### Problem
Return verbatim the run of lines that opens with the line holding "Select the green" and closes with the last line of the records.

### Stored data
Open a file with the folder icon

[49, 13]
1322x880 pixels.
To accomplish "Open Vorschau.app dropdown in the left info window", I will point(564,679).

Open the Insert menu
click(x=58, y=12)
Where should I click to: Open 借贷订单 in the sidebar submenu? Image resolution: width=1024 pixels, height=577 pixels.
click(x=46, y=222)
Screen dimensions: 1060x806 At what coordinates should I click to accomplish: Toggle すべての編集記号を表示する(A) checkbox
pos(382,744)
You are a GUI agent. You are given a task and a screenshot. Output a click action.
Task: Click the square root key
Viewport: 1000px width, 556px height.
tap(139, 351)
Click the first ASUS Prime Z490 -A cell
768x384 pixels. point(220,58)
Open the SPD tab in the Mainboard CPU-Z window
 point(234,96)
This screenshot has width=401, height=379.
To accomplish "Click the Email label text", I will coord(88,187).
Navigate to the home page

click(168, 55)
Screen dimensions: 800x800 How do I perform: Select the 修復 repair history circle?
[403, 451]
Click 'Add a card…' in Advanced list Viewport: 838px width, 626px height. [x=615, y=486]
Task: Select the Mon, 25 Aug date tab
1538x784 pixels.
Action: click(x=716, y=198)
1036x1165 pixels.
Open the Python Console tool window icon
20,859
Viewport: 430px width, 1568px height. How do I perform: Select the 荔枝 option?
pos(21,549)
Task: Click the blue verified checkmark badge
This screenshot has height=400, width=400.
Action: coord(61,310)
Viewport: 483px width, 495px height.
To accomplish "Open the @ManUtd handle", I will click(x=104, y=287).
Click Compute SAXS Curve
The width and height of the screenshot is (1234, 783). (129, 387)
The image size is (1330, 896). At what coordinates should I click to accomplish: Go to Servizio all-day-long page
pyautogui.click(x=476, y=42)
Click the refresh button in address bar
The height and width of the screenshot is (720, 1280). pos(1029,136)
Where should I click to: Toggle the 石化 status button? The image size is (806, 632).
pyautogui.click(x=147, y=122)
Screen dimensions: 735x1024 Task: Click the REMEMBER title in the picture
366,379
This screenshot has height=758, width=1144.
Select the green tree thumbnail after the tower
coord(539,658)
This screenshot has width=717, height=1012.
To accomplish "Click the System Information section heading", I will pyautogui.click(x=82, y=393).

### Response area
Select the green tree thumbnail after the tower
coord(539,658)
This screenshot has width=717, height=1012.
To accomplish "Click the System Information section heading", I will pyautogui.click(x=82, y=393).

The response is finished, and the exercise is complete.